### ACTIVITY
Where a line of the material includes the string "will", copy that line.

### EXTRACTED ENTRIES
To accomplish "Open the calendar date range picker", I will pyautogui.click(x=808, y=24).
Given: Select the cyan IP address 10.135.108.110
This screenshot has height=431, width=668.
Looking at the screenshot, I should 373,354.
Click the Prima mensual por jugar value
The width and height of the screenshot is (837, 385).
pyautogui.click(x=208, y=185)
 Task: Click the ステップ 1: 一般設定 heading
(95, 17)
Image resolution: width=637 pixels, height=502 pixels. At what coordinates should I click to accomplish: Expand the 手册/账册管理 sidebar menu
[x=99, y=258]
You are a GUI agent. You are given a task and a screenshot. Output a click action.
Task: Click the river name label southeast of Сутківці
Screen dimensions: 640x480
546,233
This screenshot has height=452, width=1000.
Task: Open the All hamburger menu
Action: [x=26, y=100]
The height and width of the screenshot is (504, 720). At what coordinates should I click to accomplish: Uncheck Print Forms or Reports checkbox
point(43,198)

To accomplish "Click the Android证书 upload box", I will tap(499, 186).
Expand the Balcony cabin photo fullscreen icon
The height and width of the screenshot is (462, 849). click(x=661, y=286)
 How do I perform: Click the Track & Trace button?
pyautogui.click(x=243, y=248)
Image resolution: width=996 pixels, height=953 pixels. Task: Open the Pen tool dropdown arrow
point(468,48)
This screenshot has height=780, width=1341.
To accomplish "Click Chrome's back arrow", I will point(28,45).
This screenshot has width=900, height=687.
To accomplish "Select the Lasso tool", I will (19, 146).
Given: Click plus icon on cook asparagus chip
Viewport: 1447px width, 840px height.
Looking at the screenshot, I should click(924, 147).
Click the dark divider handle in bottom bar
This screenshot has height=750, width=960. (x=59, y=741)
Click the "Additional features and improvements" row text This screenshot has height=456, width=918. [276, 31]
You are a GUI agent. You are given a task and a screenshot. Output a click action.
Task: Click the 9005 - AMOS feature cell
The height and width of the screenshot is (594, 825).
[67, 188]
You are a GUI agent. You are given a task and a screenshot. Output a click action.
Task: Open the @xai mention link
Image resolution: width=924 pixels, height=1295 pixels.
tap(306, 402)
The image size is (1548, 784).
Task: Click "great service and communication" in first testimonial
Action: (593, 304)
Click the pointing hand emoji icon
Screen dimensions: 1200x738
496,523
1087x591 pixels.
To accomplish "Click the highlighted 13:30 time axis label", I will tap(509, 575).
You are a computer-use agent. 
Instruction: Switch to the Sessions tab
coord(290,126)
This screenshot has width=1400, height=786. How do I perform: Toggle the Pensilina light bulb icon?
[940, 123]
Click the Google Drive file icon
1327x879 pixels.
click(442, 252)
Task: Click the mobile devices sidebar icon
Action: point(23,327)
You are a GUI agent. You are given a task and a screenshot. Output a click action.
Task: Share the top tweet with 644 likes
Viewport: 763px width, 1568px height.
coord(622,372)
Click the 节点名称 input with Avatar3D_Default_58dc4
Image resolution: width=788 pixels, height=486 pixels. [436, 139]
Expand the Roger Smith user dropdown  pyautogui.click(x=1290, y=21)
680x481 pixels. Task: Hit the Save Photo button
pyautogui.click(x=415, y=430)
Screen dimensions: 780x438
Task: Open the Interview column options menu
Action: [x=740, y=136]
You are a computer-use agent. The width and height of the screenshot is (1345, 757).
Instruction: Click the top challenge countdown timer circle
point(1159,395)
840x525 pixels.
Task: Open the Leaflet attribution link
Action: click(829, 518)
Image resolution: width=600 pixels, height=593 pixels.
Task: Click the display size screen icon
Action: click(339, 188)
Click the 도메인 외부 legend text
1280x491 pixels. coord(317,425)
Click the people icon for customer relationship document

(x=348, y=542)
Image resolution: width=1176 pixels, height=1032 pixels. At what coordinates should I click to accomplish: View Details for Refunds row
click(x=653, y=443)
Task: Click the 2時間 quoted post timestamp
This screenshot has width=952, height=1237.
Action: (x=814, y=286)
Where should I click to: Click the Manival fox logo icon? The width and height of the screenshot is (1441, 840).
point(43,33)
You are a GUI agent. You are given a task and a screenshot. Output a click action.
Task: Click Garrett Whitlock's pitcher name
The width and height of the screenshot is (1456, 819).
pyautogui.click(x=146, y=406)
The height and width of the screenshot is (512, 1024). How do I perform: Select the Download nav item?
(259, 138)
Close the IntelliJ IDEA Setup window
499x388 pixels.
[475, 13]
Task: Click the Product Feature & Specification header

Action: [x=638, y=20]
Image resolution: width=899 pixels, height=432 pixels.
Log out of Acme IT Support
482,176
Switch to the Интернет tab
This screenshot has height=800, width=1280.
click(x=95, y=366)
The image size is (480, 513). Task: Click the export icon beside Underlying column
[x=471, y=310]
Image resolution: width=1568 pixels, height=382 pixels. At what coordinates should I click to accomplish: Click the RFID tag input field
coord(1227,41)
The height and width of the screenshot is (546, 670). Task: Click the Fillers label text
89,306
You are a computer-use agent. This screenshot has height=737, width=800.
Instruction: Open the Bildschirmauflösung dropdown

### WRITTEN RESPONSE
To accomplish "Open the calendar date range picker", I will pyautogui.click(x=808, y=24).
To accomplish "Click the Android证书 upload box", I will tap(499, 186).
To accomplish "Click Chrome's back arrow", I will point(28,45).
To accomplish "Select the Lasso tool", I will (19, 146).
To accomplish "Click the highlighted 13:30 time axis label", I will tap(509, 575).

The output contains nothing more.